Par ailleurs, les exigences en matière d’authentification multifactorielle (MFA), jusqu’à récemment un simple point à cocher pour les assureurs, sont également de plus en plus nombreuses et élevées, en raison du fait que la MFA n’était pas pleinement utilisée, notamment dans le domaine de la santé et dans l’enseignement supérieur. Les fournisseurs ont constaté d’importantes lacunes dans la couverture des accès à privilèges, qui ne sont pas souvent liés à une personne spécifique (par exemple, le compte admin qui existe sur chaque serveur), mais qui sont utilisés par les administrateurs système et d’autres utilisateurs disposant de privilèges, et protègent des données sensibles. En conséquence, les assureurs ont commencé à exiger une gestion des accès à privilèges (PAM) pour les comptes qui ne sont pas liés à des utilisateurs spécifiques, grâce à une MFA, ainsi que l’isolement des biens et des informations de grande valeur.

Les assureurs s’intéressent également à la manière dont les organisations authentifient les utilisateurs à privilèges tiers ; c’est-à-dire les fournisseurs externes qui doivent accéder aux données sensibles et aux systèmes de l’entreprise. Bien que ces derniers aient besoin du même niveau de protection, les équipes en charge de la sécurité leur accordent pourtant rarement la même attention qu’aux employés.

Des identités machines à ne pas négliger

Cette attention accrue portée à la gestion des accès à privilèges commence à dépasser les identités humaines pour s’étendre à celles non humaines, qui sont désormais plus nombreuses que les utilisateurs humains. Ces identités machines requièrent un accès à des comptes et des secrets codés en dur. En effet, une solution standard ou maison nécessitant des informations d’identification ou des secrets puissants leur demande de remplir leur fonction, quelle qu’elle soit, depuis les plateformes de données de gestion de la configuration (CMBD) aux outils d’orchestration DevOps, en passant par l’automatisation des processus robotiques (RPA). Dans ce cadre, les assureurs cherchent à renforcer les contrôles des accès à privilèges autour des systèmes de gestion automatisée des correctifs, des scanners de vulnérabilité et d’autres outils de sécurité existants que les hackers peuvent essayer de désactiver.

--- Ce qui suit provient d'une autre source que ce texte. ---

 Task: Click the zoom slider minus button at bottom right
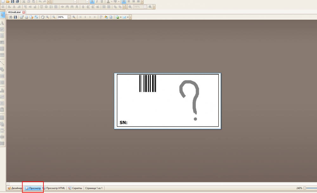pyautogui.click(x=304, y=188)
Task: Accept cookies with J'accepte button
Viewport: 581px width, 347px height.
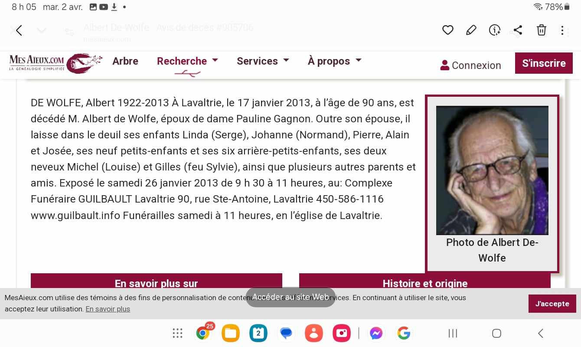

Au-delà des mesures de protection technologiques, les compagnies d’assurance veulent encore voir l’organisation appliquer des pratiques humaines saines, telles qu’une formation continue à la cybersécurité, afin de renforcer une culture de responsabilité partagée. Ils évalueront également les pratiques de sauvegarde des données et les plans de réponse aux incidents de l’organisation, afin de déterminer la rapidité avec laquelle l’entreprise pourrait se remettre d’une attaque.

Un pas dans la bonne direction

Alors que les organisations se préparent à renouveler leur contrat de cyberassurance, elles doivent être au fait de l’évolution des exigences en matière de contrôle de sécurité pour s’adapter au rythme effréné du monde numérique. Pourtant, l’accélération du changement est toujours difficile d’un point de vue organisationnel et culturel, et peut susciter la peur et l’incertitude. La meilleure façon de minimiser ce problème est de s’assurer que les collaborateurs comprennent pourquoi ces contrôles ont lieu, et qu’ils n’impacteront pas leur efficacité opérationnelle. Pour ce faire, l’éducation est primordiale.

Heureusement, les entreprises sont de plus en plus nombreuses à prendre des mesures significatives pour renforcer leurs défenses contre les ransomwares. Au fur et à mesure que des contrôles plus stricts sont mis en œuvre et utilisés plus efficacement, les pertes des assureurs commencent à se stabiliser et à adoucir un peu le marché. Alors que les organisations s’efforcent de répondre aux exigences actuelles, tout en gardant un œil sur l’avenir, elles doivent perpétrer l’effort d’atténuation des cyber-risques sans ralentir les activités, pour continuer d’avancer dans la bonne direction.